Python Observability
This guide covers implementing all four observability pillars in Python applications, with examples for FastAPI.
Logging
Use structlog for structured JSON logging with async support.
Installation
pip install structlog
Configuration
import structlog
import logging
import sys
def configure_logging():
"""Configure structlog for JSON output to stdout."""
structlog.configure(
processors=[
structlog.stdlib.filter_by_level,
structlog.stdlib.add_logger_name,
structlog.stdlib.add_log_level,
structlog.processors.TimeStamper(fmt="iso"),
structlog.processors.StackInfoRenderer(),
structlog.processors.format_exc_info,
structlog.processors.JSONRenderer()
],
wrapper_class=structlog.stdlib.BoundLogger,
context_class=dict,
logger_factory=structlog.stdlib.LoggerFactory(),
)
# Configure standard library logging
logging.basicConfig(
format="%(message)s",
stream=sys.stdout,
level=logging.INFO,
)
Usage
import structlog
logger = structlog.get_logger()
# Basic logging
logger.info("user_login", user_id="usr_123", email="user@example.com")

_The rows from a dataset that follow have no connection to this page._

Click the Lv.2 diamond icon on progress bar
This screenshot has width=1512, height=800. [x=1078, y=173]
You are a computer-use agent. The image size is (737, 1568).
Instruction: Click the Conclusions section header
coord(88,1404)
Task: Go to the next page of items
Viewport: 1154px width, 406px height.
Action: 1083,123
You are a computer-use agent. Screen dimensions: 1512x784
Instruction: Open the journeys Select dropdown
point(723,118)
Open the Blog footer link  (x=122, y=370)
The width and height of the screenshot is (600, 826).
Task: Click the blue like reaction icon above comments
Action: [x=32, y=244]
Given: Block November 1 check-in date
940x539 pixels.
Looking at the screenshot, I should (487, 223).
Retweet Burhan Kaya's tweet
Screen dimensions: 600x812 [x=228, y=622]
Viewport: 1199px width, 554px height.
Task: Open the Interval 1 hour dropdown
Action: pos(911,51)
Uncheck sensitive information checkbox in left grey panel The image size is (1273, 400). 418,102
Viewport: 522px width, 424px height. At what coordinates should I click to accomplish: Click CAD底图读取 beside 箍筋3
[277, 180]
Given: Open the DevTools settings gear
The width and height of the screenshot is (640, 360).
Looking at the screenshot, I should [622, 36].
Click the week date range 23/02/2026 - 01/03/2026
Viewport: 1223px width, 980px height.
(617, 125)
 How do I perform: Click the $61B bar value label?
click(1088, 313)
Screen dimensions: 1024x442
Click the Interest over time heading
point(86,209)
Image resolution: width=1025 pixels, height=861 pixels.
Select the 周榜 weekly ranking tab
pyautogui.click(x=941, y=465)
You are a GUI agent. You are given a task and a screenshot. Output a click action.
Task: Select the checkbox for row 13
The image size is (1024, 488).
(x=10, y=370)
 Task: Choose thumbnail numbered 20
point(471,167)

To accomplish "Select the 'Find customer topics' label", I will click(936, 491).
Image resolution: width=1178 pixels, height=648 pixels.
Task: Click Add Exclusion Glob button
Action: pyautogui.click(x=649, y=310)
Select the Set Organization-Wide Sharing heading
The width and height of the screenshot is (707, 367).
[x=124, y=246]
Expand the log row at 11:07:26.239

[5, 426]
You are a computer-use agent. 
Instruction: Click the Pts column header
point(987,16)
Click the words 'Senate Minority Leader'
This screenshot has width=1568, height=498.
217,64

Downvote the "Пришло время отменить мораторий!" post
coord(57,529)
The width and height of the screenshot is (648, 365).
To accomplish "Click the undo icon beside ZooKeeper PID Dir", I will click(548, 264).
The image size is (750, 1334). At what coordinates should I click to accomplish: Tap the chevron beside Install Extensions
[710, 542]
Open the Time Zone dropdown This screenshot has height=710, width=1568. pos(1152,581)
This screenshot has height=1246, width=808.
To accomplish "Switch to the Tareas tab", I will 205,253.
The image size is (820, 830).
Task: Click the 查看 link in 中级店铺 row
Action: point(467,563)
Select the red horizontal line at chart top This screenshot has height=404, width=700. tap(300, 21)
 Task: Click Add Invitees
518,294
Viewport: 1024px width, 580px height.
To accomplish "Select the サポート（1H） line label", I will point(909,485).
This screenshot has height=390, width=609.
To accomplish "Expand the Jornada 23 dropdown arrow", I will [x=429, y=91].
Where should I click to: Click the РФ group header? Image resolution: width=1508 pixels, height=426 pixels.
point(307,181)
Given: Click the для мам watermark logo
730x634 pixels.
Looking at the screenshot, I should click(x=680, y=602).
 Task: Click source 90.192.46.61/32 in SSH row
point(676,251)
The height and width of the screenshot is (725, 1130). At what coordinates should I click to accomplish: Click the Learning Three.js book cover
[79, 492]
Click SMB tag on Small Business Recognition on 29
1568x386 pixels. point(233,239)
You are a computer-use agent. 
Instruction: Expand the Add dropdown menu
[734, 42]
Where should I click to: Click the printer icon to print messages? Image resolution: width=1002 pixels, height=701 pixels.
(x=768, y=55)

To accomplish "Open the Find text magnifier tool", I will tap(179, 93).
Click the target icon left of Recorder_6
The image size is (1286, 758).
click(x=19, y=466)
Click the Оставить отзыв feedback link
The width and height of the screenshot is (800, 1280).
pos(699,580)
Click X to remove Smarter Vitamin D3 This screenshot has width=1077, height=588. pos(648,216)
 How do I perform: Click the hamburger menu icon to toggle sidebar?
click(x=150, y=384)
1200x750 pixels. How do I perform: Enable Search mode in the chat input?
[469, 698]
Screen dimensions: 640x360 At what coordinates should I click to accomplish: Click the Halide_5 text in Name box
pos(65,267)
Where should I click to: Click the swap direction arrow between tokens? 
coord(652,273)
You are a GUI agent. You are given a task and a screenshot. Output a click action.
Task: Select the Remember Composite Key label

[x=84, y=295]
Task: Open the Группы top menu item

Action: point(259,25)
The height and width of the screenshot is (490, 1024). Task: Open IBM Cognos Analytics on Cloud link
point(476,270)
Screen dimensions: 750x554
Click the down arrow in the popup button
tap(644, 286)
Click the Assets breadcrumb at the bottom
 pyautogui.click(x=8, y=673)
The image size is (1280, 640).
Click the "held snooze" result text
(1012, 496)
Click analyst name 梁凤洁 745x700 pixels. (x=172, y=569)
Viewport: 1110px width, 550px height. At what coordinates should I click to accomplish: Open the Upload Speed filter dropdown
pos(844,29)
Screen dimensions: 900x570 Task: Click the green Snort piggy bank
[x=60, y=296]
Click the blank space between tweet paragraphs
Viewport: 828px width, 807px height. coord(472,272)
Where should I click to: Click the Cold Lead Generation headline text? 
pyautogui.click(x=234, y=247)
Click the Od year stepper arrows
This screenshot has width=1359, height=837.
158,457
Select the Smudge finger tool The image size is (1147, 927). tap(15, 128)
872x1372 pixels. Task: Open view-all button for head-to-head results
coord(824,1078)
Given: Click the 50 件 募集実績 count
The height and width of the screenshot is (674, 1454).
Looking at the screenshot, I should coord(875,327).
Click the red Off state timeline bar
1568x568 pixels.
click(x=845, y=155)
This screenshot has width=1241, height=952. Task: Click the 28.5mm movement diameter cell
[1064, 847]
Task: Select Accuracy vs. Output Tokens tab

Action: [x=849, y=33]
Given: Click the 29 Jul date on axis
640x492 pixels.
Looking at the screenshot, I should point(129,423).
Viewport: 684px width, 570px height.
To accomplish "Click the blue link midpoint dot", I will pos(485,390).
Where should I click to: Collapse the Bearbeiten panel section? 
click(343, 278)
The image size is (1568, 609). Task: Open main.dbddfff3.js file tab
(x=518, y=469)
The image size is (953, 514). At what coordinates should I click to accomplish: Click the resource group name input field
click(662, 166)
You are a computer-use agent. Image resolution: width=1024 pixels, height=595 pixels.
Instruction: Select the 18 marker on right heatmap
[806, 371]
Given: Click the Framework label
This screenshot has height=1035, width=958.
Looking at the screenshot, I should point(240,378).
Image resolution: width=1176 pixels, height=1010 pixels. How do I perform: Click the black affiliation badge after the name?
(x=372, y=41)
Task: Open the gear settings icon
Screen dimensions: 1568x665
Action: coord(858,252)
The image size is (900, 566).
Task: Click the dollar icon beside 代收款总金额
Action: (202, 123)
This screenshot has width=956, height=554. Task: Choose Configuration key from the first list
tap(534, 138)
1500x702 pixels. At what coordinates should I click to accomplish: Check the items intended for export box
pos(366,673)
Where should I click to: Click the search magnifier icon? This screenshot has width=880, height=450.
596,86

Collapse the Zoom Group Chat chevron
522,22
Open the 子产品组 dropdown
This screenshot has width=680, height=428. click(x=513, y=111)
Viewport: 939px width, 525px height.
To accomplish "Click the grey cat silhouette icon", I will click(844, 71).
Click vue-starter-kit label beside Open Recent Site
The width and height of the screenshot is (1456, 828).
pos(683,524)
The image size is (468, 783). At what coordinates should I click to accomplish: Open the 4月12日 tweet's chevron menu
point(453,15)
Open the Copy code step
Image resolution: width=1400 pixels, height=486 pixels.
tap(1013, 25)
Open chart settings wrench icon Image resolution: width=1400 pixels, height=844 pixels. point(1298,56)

logger.error("database_error", error=str(e), query=sql)
# Bind context for request lifecycle
request_logger = logger.bind(request_id="req_abc123")
request_logger.info("processing_request", path="/api/users")
FastAPI Integration
from fastapi import FastAPI, Request
from starlette.middleware.base import BaseHTTPMiddleware
import structlog
import uuid
app = FastAPI()
logger = structlog.get_logger()
class LoggingMiddleware(BaseHTTPMiddleware):
async def dispatch(self, request: Request, call_next):
request_id = request.headers.get("x-request-id", str(uuid.uuid4()))
request_logger = logger.bind(
request_id=request_id,
method=request.method,
path=request.url.path
)
request.state.logger = request_logger
request_logger.info("request_started")
response = await call_next(request)
request_logger.info("request_completed", status_code=response.status_code)
return response
app.add_middleware(LoggingMiddleware)
Metrics
Use prometheus-client for Prometheus metrics.
Installation
pip install prometheus-client
Define Metrics
from prometheus_client import Counter, Histogram, Gauge, Info
# Counters
http_requests_total = Counter(
'http_requests_total',
'Total HTTP requests',
['method', 'path', 'status']
)
# Histograms
http_request_duration_seconds = Histogram(
'http_request_duration_seconds',
'HTTP request latency',
['method', 'path'],
buckets=[0.005, 0.01, 0.025, 0.05, 0.1, 0.25, 0.5, 1.0, 2.5, 5.0]
)
# Gauges
active_connections = Gauge(
'active_connections',
'Number of active connections'
)
# Info
app_info = Info('app', 'Application information')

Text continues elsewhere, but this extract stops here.